The first thing that King William and his minister did was to double the army. But this vast increase of military strength seemed unnecessary to the Liberal party, and the requisite increase of taxes to support it was unpopular. Hence, Bismarck was brought in conflict with the lower Chamber, which represented the middle classes. He dared not tell his secret schemes without imperilling their success, which led to grave misunderstandings. For four years the conflict raged between the crown and the parliament, both the king and Bismarck being inflexible; and the lower House was equally obstinate in refusing to grant the large military supplies demanded. At last, Bismarck dissolved the Chambers, and the king declared that as the Three Estates could not agree, he should continue to do his duty by Prussia without regard to "these pieces of paper called constitutions." The next four sessions of the Chamber were closed in the same manner. Bismarck admitted that he was acting unconstitutionally, but claimed the urgency of public necessity. In the public debates he was cool, sarcastic, and contemptuous. The Press took up the fight, and the Press was promptly muzzled. Bismarck was denounced as a Catiline, a Strafford, a Polignac; but he retained a provoking serenity, and quietly prepared for war,–since war, he foresaw, was sooner or later inevitable. "Nothing can solve the question," said he, "but blood and iron."
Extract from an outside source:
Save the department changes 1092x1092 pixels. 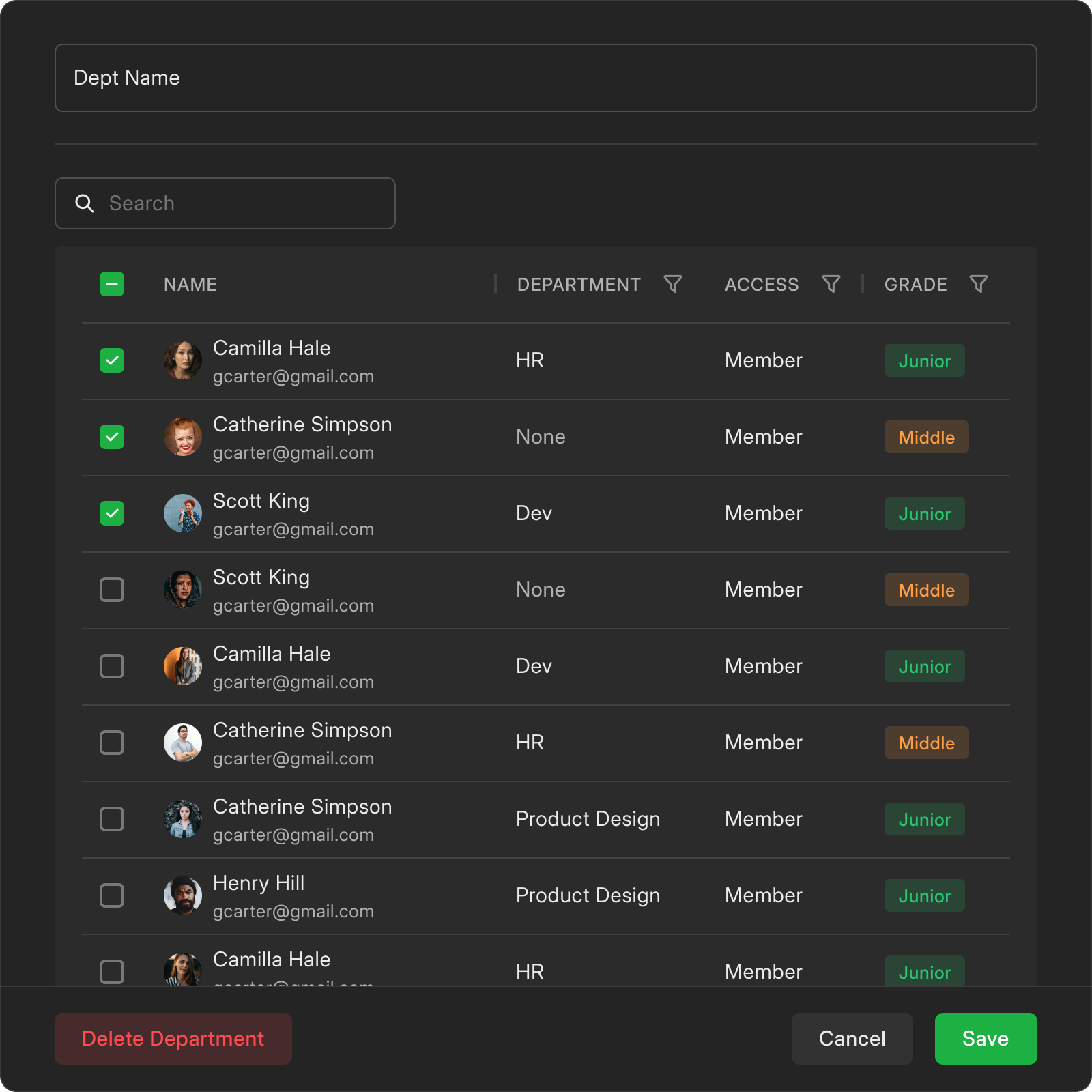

At last an event occurred which showed his hand. In November, 1863, Frederick VII., the king of Denmark, died. By his death the Schleswig-Holstein question again burst upon distracted Europe,–Who was to reign over the two Danish provinces? The king of Denmark, as Duke of Schleswig and Holstein, had been represented in the Germanic Diet. By the treaty of London, in 1852, he had undertaken not to incorporate the duchies with the rest of his monarchy, allowing them to retain their traditional autonomy. In 1863, shortly before his death, Frederick VII. by a decree dissolved this autonomy, and virtually incorporated Schleswig, which was only partly German, with the Danish monarchy, leaving the wholly German Holstein as before. Bismarck protested against this violation of treaty obligations. The Danish parliament nevertheless passed a law which incorporated the province with Denmark; and Christian IX., the new monarch, confirmed the law.